Exercise directions: The records that follow are to be transcribed exactly.

Material to process:

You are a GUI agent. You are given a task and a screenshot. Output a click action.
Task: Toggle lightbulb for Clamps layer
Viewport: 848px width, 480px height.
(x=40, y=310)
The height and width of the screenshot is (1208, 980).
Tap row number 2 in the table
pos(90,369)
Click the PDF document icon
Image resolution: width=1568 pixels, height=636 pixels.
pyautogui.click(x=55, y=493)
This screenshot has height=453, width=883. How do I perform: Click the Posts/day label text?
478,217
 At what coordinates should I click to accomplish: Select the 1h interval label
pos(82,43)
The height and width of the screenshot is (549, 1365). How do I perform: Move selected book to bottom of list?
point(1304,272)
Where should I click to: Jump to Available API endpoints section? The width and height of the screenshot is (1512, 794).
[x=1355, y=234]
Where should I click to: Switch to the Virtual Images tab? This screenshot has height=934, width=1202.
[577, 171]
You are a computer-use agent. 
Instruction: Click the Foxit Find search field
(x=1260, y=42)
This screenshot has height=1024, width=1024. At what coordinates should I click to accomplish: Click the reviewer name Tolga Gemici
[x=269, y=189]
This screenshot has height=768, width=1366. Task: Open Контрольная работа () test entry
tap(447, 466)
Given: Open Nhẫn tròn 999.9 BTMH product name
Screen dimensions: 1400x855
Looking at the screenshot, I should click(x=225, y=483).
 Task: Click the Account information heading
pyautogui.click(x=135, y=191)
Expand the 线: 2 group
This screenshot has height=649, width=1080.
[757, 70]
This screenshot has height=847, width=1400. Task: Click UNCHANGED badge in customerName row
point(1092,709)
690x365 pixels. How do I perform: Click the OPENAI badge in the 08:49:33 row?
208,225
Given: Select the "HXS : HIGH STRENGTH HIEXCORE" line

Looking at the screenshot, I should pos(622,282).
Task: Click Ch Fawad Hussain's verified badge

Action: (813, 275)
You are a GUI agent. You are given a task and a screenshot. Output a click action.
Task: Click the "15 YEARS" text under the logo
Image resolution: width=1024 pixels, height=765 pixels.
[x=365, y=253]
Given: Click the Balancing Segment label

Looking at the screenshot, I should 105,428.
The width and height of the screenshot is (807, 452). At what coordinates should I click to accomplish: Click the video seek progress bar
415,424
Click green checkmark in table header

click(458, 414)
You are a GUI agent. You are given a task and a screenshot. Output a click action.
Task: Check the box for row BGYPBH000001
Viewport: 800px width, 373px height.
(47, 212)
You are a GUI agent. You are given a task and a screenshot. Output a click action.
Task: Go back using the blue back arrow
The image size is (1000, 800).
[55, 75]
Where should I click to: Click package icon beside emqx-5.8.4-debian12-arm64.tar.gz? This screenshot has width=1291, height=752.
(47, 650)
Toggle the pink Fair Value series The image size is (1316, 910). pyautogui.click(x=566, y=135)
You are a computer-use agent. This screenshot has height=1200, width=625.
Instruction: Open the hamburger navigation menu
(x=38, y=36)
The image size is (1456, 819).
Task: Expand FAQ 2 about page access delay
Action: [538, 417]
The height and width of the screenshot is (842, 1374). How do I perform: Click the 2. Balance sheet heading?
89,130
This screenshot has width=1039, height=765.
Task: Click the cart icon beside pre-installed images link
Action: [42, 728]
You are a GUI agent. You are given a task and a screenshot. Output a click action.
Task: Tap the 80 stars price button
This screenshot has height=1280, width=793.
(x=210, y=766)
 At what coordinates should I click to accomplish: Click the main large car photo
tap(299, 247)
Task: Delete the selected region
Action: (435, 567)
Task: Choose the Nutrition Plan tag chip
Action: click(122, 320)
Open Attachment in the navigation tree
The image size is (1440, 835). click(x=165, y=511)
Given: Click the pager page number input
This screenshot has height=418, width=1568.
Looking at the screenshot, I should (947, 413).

Solved problem:
You are a GUI agent. You are given a task and a screenshot. Output a click action.
Task: Toggle lightbulb for Clamps layer
Viewport: 848px width, 480px height.
(x=40, y=310)
The height and width of the screenshot is (1208, 980).
Tap row number 2 in the table
pos(90,369)
Click the PDF document icon
Image resolution: width=1568 pixels, height=636 pixels.
pyautogui.click(x=55, y=493)
This screenshot has height=453, width=883. How do I perform: Click the Posts/day label text?
478,217
 At what coordinates should I click to accomplish: Select the 1h interval label
pos(82,43)
The height and width of the screenshot is (549, 1365). How do I perform: Move selected book to bottom of list?
point(1304,272)
Where should I click to: Jump to Available API endpoints section? The width and height of the screenshot is (1512, 794).
[x=1355, y=234]
Where should I click to: Switch to the Virtual Images tab? This screenshot has height=934, width=1202.
[577, 171]
You are a computer-use agent. 
Instruction: Click the Foxit Find search field
(x=1260, y=42)
This screenshot has height=1024, width=1024. At what coordinates should I click to accomplish: Click the reviewer name Tolga Gemici
[x=269, y=189]
This screenshot has height=768, width=1366. Task: Open Контрольная работа () test entry
tap(447, 466)
Given: Open Nhẫn tròn 999.9 BTMH product name
Screen dimensions: 1400x855
Looking at the screenshot, I should click(x=225, y=483).
 Task: Click the Account information heading
pyautogui.click(x=135, y=191)
Expand the 线: 2 group
This screenshot has height=649, width=1080.
[757, 70]
This screenshot has height=847, width=1400. Task: Click UNCHANGED badge in customerName row
point(1092,709)
690x365 pixels. How do I perform: Click the OPENAI badge in the 08:49:33 row?
208,225
Given: Select the "HXS : HIGH STRENGTH HIEXCORE" line

Looking at the screenshot, I should pos(622,282).
Task: Click Ch Fawad Hussain's verified badge

Action: (813, 275)
You are a GUI agent. You are given a task and a screenshot. Output a click action.
Task: Click the "15 YEARS" text under the logo
Image resolution: width=1024 pixels, height=765 pixels.
[x=365, y=253]
Given: Click the Balancing Segment label

Looking at the screenshot, I should 105,428.
The width and height of the screenshot is (807, 452). At what coordinates should I click to accomplish: Click the video seek progress bar
415,424
Click green checkmark in table header

click(458, 414)
You are a GUI agent. You are given a task and a screenshot. Output a click action.
Task: Check the box for row BGYPBH000001
Viewport: 800px width, 373px height.
(47, 212)
You are a GUI agent. You are given a task and a screenshot. Output a click action.
Task: Go back using the blue back arrow
The image size is (1000, 800).
[55, 75]
Where should I click to: Click package icon beside emqx-5.8.4-debian12-arm64.tar.gz? This screenshot has width=1291, height=752.
(47, 650)
Toggle the pink Fair Value series The image size is (1316, 910). pyautogui.click(x=566, y=135)
You are a computer-use agent. This screenshot has height=1200, width=625.
Instruction: Open the hamburger navigation menu
(x=38, y=36)
The image size is (1456, 819).
Task: Expand FAQ 2 about page access delay
Action: [538, 417]
The height and width of the screenshot is (842, 1374). How do I perform: Click the 2. Balance sheet heading?
89,130
This screenshot has width=1039, height=765.
Task: Click the cart icon beside pre-installed images link
Action: [42, 728]
You are a GUI agent. You are given a task and a screenshot. Output a click action.
Task: Tap the 80 stars price button
This screenshot has height=1280, width=793.
(x=210, y=766)
 At what coordinates should I click to accomplish: Click the main large car photo
tap(299, 247)
Task: Delete the selected region
Action: (435, 567)
Task: Choose the Nutrition Plan tag chip
Action: click(122, 320)
Open Attachment in the navigation tree
The image size is (1440, 835). click(x=165, y=511)
Given: Click the pager page number input
This screenshot has height=418, width=1568.
Looking at the screenshot, I should (947, 413).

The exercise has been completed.